=== DÉTAILS DE L'EXERCICE ===
Dans le texte sur le centenaire brésilien, recopiez le passage allant de « Né dans un petit » jusqu'à « grand banquet familial. » inclus, en substituant « foule » à « marée ».

=== TEXTE FOURNI ===
□ □ □ □ □

Né dans un petit hameau du sud du Brésil, à Lageado Baixo, Domingo José Tamasia vient de fêter ses 107 ans entouré d'une marée de visages familiers. Aujourd'hui installé pour ses vieux jours à Massaranduba, ce super-centenaire traverse les époques en déjouant les fatalités liées au grand âge, conservant une mémoire intacte et une farouche indépendance. C'est sur ses terres de transmission, à Brusque, que la longévité exceptionnelle du patriarche a été récemment célébrée lors d'un vaste rassemblement intergénérationnel, autour d'une messe et d'un grand banquet familial.

Ce qui fascine le plus dans le parcours de ce doyen, c'est l'incroyable santé avec laquelle il aborde cette vie de centenaire. Loin des parcours de soins gériatriques complexes, ses visites médicales se cantonnent à de la prévention de routine. Aucun traitement lourd ne ponctue ses journées, aucune des pathologies chroniques invalidantes souvent associées au troisième âge ne vient entraver sa mobilité. La recette de ce vieillissement réussi tient en quelques principes concrets : une alimentation sans artifice et une retraite paisible à la campagne.

□ □ □ □ □

Lignes de données:
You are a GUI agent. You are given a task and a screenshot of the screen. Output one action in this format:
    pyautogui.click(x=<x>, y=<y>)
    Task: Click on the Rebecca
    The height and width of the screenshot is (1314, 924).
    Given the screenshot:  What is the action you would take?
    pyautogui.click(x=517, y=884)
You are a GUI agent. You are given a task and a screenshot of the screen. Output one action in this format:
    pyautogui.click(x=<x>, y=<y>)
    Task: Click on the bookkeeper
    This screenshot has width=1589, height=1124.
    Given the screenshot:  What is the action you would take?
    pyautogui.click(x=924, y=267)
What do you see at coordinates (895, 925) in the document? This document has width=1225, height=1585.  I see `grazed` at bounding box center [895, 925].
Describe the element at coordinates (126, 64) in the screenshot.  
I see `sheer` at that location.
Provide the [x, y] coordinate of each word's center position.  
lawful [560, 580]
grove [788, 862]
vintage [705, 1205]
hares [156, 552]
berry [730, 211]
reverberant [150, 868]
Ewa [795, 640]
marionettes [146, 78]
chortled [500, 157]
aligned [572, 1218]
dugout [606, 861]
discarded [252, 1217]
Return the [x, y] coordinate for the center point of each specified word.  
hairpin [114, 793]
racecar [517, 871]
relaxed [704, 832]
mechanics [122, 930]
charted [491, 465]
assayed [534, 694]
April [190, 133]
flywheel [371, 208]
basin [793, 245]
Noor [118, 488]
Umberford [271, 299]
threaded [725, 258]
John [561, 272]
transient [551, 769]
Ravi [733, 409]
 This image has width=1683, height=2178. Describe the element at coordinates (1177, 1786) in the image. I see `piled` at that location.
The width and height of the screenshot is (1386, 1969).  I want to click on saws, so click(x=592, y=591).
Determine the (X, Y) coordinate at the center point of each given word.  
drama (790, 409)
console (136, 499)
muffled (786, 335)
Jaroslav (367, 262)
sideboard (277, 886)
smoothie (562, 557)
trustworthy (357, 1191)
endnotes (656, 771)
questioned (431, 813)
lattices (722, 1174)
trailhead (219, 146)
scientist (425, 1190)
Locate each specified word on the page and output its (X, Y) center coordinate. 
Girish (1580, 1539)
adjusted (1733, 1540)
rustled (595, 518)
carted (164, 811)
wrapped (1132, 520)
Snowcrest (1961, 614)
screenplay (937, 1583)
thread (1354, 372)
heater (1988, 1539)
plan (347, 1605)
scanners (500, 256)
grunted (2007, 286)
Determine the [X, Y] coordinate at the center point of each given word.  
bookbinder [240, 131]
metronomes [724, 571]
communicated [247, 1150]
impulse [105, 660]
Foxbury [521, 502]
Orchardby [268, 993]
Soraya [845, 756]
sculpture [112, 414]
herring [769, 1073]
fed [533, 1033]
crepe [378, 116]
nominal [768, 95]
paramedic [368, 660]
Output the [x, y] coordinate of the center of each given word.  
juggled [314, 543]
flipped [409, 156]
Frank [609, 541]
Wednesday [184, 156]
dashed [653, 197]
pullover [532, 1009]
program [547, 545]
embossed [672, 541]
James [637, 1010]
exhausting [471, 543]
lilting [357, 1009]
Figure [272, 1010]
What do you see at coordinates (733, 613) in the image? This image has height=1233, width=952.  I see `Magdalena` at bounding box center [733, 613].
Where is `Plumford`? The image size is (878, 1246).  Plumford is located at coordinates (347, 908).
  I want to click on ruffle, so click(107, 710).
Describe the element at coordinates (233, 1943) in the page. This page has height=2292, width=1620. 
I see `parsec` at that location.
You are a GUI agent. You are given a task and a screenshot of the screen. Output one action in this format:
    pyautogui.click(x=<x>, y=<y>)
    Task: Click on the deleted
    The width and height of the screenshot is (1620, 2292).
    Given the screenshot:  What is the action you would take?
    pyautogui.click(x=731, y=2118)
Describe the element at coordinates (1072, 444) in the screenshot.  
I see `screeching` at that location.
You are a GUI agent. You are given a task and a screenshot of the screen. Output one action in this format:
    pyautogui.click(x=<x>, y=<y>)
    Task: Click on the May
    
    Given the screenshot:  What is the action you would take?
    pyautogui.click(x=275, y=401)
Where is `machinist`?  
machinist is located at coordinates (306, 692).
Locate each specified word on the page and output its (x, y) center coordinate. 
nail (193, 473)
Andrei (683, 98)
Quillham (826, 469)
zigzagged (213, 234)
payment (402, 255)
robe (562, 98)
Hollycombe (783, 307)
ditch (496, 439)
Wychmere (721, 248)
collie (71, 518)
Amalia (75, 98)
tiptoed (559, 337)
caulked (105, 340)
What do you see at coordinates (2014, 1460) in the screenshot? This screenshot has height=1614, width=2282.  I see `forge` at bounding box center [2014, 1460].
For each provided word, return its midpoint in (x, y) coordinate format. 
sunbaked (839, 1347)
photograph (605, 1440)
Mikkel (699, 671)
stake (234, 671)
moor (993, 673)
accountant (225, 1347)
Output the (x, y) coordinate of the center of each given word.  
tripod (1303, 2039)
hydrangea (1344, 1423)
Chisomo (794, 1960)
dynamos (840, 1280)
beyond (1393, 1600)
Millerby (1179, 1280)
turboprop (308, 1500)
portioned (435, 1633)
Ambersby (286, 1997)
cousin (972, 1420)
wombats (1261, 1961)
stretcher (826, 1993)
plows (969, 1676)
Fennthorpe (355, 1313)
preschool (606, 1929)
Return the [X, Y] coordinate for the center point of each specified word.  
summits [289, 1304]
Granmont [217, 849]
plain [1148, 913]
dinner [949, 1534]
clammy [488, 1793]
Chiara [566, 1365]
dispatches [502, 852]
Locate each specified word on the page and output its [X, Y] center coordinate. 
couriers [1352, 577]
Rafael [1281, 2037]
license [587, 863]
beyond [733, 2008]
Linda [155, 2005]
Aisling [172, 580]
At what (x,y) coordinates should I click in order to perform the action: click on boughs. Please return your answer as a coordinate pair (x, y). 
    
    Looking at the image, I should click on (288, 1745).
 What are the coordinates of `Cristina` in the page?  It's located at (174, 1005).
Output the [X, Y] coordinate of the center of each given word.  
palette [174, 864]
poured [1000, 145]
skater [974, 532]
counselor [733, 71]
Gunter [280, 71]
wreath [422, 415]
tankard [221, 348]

□ □ □ □ □

=== CORRIGÉ ===
Né dans un petit hameau du sud du Brésil, à Lageado Baixo, Domingo José Tamasia vient de fêter ses 107 ans entouré d'une foule de visages familiers. Aujourd'hui installé pour ses vieux jours à Massaranduba, ce super-centenaire traverse les époques en déjouant les fatalités liées au grand âge, conservant une mémoire intacte et une farouche indépendance. C'est sur ses terres de transmission, à Brusque, que la longévité exceptionnelle du patriarche a été récemment célébrée lors d'un vaste rassemblement intergénérationnel, autour d'une messe et d'un grand banquet familial.